Required work: Reproduce only the lines from the line containing "Events (429, 2308)" to the end of the entries below, including both of those lines.

Material shown:
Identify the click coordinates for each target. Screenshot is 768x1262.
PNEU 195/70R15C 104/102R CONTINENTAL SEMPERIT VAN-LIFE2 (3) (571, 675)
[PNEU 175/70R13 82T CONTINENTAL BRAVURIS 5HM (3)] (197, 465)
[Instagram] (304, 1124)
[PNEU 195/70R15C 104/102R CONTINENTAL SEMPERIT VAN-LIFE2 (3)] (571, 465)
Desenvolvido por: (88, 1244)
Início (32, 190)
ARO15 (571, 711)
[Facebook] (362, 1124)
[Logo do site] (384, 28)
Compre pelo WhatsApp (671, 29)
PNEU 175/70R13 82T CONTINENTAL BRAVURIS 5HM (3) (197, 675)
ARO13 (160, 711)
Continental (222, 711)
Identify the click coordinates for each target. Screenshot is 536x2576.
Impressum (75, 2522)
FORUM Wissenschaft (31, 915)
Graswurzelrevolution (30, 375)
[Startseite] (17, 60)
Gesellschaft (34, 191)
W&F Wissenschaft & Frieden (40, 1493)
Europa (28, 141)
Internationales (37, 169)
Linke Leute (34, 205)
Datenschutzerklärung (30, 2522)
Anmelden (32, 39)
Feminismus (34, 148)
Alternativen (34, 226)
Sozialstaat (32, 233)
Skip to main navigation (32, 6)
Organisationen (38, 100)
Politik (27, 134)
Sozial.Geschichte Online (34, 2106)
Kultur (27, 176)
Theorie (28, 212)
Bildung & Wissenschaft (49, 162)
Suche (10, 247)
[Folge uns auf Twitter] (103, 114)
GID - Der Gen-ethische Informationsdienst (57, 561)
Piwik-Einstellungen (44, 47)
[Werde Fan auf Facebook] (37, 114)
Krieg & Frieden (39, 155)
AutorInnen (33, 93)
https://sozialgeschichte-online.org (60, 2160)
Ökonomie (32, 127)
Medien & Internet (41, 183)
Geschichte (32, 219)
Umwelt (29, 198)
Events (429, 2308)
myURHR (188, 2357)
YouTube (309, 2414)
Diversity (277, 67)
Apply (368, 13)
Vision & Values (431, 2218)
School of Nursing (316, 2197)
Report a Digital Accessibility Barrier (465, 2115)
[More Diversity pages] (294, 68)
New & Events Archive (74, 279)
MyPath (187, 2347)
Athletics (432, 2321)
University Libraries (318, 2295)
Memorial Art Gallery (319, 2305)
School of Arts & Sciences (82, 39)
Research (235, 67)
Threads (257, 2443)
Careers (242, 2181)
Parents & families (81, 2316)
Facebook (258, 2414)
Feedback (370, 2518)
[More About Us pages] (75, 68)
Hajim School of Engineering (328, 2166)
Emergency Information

Result of the exercise:
Events (429, 2308)
myURHR (188, 2357)
YouTube (309, 2414)
Diversity (277, 67)
Apply (368, 13)
Vision & Values (431, 2218)
School of Nursing (316, 2197)
Report a Digital Accessibility Barrier (465, 2115)
[More Diversity pages] (294, 68)
New & Events Archive (74, 279)
MyPath (187, 2347)
Athletics (432, 2321)
University Libraries (318, 2295)
Memorial Art Gallery (319, 2305)
School of Arts & Sciences (82, 39)
Research (235, 67)
Threads (257, 2443)
Careers (242, 2181)
Parents & families (81, 2316)
Facebook (258, 2414)
Feedback (370, 2518)
[More About Us pages] (75, 68)
Hajim School of Engineering (328, 2166)
Emergency Information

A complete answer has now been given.